Simply Satisfying: Italian Baked Eggs

Kari Lund


Recipes, Nutrition


Summer has arrived and the sun beckons us outdoors, often leaving meals as a secondary thought while enjoying patio time or outdoor training sessions. Long training days require easy meals to power through workouts and support your performance.


Eggs are an excellent and inexpensive source of high-quality lean protein. They contain an essential combination of proteins, fats, and antioxidants in a small, nutrient-dense package. The complete proteins in eggs stimulate muscle growth and help rebuild damaged muscles. The cholesterol found in the egg yolk aids in the metabolism of carbs so energy is released more effectively. Eggs also contain lecithin, which allow fats to assimilate more completely into fuel for your body. When shopping, choose pasture-raised eggs as they contain higher levels of all nutrients, especially choline and the anti-inflammatory omega-3 fatty acids due to the varied diet of pastured hens.

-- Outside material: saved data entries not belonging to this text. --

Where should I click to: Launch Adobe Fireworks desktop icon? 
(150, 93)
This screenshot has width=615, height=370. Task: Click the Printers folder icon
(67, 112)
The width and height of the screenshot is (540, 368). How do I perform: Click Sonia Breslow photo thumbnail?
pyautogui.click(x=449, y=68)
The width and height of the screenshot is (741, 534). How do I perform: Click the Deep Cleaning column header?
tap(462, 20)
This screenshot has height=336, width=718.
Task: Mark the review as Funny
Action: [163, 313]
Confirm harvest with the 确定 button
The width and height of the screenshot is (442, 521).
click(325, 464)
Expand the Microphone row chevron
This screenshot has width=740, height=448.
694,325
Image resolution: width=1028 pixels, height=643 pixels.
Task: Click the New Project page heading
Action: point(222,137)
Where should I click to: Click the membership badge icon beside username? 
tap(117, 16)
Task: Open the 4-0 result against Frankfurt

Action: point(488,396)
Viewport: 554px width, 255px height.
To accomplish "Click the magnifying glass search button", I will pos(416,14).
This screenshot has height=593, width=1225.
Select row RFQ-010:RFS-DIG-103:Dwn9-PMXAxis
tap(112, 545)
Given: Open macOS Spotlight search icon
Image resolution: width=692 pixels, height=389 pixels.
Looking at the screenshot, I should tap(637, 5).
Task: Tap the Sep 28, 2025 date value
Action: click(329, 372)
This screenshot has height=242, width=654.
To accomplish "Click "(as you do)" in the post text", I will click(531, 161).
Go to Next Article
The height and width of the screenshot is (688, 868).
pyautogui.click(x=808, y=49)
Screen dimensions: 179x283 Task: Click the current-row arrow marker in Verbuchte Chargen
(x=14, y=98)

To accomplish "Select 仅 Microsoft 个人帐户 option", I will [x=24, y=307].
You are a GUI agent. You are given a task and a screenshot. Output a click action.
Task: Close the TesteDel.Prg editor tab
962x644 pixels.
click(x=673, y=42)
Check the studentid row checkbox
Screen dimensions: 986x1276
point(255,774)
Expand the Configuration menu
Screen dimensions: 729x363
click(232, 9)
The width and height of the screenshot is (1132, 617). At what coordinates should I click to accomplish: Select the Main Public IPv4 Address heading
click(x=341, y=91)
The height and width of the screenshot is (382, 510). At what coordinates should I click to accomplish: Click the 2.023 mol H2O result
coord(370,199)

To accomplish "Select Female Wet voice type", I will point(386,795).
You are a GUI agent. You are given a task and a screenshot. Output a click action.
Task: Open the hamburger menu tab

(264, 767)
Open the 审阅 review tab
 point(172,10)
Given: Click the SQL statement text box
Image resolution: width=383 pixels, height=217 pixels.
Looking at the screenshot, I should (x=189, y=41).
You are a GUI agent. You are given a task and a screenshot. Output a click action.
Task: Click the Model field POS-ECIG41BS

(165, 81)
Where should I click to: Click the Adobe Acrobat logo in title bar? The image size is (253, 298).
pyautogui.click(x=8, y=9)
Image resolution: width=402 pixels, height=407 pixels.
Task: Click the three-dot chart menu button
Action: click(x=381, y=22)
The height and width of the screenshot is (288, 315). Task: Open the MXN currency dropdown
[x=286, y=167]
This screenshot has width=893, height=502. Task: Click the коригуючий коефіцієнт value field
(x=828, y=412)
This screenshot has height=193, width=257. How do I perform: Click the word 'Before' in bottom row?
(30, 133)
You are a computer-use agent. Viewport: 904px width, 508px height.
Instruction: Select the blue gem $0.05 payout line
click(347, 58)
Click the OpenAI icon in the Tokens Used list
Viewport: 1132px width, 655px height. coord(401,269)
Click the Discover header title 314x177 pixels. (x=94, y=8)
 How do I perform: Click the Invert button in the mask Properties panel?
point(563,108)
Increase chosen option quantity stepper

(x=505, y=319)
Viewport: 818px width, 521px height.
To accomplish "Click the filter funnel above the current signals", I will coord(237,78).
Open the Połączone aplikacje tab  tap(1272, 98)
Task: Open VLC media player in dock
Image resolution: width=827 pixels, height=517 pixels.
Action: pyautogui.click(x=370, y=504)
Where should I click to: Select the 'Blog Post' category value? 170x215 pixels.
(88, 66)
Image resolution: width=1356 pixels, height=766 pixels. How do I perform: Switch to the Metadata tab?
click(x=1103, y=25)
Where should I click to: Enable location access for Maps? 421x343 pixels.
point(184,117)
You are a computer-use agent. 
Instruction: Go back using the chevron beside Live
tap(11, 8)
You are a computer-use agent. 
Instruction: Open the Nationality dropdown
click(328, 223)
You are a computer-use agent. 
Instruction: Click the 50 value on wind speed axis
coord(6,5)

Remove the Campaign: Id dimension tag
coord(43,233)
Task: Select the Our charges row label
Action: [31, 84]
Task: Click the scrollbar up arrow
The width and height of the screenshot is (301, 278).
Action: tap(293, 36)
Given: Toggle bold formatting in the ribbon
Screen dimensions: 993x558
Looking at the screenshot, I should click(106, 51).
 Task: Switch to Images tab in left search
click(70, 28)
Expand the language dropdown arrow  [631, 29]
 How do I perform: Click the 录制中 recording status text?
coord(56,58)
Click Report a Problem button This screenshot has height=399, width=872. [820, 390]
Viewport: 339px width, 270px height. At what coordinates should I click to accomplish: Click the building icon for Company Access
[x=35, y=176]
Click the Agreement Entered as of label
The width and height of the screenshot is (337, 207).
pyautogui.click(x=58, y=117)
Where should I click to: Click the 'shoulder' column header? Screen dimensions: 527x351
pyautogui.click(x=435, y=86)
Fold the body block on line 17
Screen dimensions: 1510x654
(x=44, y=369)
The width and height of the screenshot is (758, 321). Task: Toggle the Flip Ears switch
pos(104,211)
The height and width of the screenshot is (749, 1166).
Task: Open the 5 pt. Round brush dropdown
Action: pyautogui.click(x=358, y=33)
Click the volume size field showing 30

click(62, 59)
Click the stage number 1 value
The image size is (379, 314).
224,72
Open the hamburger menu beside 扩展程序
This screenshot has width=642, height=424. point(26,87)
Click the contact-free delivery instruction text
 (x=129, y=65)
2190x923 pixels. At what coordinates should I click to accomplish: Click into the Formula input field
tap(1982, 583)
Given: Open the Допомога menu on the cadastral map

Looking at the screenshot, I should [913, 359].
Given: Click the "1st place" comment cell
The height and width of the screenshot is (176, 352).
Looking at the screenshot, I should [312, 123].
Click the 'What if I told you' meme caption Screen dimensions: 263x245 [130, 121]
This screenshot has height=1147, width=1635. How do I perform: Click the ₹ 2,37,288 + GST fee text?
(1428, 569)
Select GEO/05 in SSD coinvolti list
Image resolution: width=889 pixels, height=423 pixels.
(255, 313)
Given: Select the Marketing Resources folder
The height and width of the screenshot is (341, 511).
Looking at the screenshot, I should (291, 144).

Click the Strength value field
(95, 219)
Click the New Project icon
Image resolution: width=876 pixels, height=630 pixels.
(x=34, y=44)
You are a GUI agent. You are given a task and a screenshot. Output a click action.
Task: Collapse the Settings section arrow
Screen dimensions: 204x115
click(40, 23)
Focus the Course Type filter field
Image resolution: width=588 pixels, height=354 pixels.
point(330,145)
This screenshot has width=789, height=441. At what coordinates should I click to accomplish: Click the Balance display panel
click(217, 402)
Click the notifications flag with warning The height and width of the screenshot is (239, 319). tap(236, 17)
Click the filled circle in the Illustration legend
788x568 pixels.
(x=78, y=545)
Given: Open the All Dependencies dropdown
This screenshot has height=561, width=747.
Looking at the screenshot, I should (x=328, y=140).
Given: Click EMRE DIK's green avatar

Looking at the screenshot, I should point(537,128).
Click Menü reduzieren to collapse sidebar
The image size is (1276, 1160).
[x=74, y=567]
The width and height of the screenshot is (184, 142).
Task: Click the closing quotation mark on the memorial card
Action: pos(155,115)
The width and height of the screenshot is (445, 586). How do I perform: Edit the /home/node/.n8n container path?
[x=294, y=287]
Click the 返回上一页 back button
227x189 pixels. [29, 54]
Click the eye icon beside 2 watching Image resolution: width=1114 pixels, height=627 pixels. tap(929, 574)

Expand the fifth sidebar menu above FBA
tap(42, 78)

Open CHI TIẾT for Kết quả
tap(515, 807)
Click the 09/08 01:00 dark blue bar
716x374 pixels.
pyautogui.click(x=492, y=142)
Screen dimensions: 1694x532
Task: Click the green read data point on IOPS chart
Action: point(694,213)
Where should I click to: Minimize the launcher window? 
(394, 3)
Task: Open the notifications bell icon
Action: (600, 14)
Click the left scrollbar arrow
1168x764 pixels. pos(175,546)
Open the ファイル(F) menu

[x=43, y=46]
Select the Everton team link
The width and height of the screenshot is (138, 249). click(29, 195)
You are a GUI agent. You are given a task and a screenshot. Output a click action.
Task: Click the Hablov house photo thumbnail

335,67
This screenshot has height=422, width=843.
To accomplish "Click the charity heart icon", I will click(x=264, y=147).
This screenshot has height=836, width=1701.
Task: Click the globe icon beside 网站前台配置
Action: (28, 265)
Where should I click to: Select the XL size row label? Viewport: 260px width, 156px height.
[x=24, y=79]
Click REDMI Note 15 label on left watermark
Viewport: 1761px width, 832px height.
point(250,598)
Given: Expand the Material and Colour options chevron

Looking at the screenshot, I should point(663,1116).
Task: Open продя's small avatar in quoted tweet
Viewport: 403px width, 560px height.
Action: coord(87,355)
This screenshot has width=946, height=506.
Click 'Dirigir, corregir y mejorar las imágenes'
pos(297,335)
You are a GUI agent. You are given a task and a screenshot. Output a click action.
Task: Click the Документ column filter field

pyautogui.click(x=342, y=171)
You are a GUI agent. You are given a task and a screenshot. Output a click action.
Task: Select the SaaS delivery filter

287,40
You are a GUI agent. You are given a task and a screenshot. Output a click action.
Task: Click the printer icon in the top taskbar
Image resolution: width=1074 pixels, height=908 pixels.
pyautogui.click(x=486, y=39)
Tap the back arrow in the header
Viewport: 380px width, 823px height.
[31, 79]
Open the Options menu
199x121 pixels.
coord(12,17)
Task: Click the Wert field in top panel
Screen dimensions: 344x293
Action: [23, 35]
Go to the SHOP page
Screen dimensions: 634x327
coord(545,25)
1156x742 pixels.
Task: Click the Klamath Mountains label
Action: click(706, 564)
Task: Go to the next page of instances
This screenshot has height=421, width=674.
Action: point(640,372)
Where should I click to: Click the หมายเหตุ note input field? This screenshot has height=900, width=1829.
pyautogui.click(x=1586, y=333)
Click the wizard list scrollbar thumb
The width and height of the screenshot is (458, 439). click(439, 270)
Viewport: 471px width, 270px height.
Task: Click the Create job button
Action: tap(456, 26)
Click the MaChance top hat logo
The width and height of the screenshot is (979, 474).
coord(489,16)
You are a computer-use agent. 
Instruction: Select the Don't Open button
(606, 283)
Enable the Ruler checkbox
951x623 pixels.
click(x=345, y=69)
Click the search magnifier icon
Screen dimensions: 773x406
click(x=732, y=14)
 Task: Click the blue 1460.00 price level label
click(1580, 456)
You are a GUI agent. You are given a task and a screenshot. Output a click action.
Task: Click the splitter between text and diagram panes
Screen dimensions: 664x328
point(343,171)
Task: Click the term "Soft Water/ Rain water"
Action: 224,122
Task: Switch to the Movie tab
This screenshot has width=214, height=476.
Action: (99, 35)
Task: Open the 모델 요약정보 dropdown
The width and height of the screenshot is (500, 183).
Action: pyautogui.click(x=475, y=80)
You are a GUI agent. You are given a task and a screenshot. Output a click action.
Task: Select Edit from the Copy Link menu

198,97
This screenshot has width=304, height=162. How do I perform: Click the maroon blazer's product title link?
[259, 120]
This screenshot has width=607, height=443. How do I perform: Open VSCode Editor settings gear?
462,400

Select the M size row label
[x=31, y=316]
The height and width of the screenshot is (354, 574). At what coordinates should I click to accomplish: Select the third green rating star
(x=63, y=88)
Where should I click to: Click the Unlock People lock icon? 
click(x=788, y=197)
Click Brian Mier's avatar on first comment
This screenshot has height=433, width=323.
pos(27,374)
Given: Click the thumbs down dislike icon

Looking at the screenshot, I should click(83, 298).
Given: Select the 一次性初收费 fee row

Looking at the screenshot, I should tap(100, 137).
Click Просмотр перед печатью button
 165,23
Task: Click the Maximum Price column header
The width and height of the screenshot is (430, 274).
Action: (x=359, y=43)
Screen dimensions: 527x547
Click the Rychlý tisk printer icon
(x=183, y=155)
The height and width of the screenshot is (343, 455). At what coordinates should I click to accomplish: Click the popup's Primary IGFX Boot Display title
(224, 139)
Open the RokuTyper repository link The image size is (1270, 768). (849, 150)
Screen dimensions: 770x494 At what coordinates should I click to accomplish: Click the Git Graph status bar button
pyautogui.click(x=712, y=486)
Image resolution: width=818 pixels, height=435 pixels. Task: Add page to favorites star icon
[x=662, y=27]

This recipe combines my love of eggs with my love of Italian flavors. This easy egg dish is one that my kids also love, and it's fancy enough to serve for guests. The eggs are made to be dairy-free, but they are also delicious with the addition of parmesan cheese.


Italian Baked Eggs

Italian baked eggs

[Photo courtesy of Kari Lund]


Prep time: 10 minutes

Cook time: 15 minutes

Yield: Serves 1



  • 1 egg
  • 2 Tablespoon cooked Italian sausage
  • 1 Tablespoon chopped spinach
  • 1 Tablespoon diced tomato
  • 2 Tablespoons prepared pizza sauce (try this homemade version)
  • 1 Tablespoon canned coconut milk
  • Sprinkle of salt and pepper
  • Fresh chopped chives, basil or red pepper flakes as garnish (optional)



  1. Preheat oven to 350 degrees Fahrenheit.
  2. Lightly grease a ramekin with olive oil and place ramekin on a baking sheet.
  3. Add sausage, tomato, and spinach into ramekin.
  4. Combine pizza sauce and coconut milk and pour over other ingredients.
  5. Crack egg over top and sprinkle with salt and pepper.
  6. Bake for about 13-15 minutes until egg whites are set but yolk should still be runny (if you prefer a firm egg yolk, bake a little longer until fully set).
  7. Sprinkle fresh chives, chopped basil, or red pepper flakes on top as garnish if desired and serve immediately.